Heritage Action ("The Crosby Garrett helmet findspot, the PAS database and rumours about both", 2nd February 2014) pose an interesting question.
10,000 random people were asked “if you could double your money by saying you got something in Harrow when you got it in Jarrow would you do it?” X% said yes.
Now, unless you can say how much X is, which you can’t, you’d have to accept that to a degree that can never be known, a portion of PAS’s data is deliberately falsified. So, Professor Gill, never mind where the helmet came from, the pressing question for Britain is where did all the other finds come from?

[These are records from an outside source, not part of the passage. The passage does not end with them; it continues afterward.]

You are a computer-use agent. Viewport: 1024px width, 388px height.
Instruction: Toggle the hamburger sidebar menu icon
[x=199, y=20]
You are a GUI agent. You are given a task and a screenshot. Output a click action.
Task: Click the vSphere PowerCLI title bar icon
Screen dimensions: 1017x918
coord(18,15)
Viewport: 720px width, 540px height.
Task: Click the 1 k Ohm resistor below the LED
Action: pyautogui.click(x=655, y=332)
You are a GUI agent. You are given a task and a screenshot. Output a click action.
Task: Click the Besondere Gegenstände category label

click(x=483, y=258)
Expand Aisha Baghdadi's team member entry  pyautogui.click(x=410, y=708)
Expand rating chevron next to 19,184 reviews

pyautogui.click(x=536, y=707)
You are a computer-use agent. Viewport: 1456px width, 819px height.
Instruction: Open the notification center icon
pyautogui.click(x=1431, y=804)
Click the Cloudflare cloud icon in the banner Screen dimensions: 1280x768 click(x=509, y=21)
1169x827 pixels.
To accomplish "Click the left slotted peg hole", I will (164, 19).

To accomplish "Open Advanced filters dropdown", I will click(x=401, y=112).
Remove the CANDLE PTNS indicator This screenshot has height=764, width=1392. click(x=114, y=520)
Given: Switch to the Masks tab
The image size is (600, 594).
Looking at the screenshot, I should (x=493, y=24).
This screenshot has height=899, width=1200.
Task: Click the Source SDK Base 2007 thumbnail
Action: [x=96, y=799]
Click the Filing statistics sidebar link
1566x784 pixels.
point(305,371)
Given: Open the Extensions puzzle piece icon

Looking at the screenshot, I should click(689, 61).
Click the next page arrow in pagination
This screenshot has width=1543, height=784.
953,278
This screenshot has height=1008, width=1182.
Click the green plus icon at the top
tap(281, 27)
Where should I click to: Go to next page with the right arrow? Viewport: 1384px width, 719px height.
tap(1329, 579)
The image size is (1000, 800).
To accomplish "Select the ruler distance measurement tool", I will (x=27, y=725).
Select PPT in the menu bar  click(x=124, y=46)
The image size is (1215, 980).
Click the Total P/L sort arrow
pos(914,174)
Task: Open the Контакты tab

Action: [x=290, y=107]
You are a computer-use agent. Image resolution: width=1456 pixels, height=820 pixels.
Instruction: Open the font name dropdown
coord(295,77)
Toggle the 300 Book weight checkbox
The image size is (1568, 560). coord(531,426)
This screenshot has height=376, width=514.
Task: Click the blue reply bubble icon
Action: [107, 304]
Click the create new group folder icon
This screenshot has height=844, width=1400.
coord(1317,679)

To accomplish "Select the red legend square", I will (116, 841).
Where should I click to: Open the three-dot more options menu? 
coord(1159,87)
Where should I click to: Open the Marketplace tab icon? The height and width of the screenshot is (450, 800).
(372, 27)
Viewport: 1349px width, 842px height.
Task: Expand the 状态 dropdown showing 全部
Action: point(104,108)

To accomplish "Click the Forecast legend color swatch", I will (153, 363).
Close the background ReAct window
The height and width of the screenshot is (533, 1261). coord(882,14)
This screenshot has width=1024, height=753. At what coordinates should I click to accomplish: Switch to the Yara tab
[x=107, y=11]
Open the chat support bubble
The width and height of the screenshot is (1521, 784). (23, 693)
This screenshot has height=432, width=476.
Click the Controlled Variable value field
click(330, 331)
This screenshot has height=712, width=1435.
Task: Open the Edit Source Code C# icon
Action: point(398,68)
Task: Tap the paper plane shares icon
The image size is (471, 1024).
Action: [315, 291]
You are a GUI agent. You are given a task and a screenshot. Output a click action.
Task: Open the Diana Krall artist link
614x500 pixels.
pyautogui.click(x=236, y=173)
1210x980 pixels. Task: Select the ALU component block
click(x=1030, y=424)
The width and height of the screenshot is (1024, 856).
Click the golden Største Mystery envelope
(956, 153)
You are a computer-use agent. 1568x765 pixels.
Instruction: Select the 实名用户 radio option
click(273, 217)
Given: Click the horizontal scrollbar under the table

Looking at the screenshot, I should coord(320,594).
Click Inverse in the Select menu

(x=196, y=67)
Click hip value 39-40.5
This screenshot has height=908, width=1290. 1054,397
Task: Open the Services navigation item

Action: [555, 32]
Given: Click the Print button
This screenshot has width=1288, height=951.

Think about it. The PAS is keeping quiet. Their ability to verify findspot data is very limited. They are forced to include an object on their database with the findspot the reporter indicates. The Glasgow Project has yet to include the category of "Fibbery" in its online encyclopedia:
Fibbery is less spoken of yet may be vastly more common. It’s where something is dug up perfectly legally but then a big fib is told about where. There are many motivations for doing it but the big one is where you have a 50-50 agreement with one landowner but not with another and so … “That’s very rare” detectorists would say without knowing if it was, “don’t insult the rest of us”. But actually it’s merely saying detectorists are no more saintly than anyone else.Of course we have the same thing in the antiquities market. One suspects that "from an old English collection" in reality means nothing more than the dealer picked it up from a smuggler's brother outside a lock-up garage near Luton airport.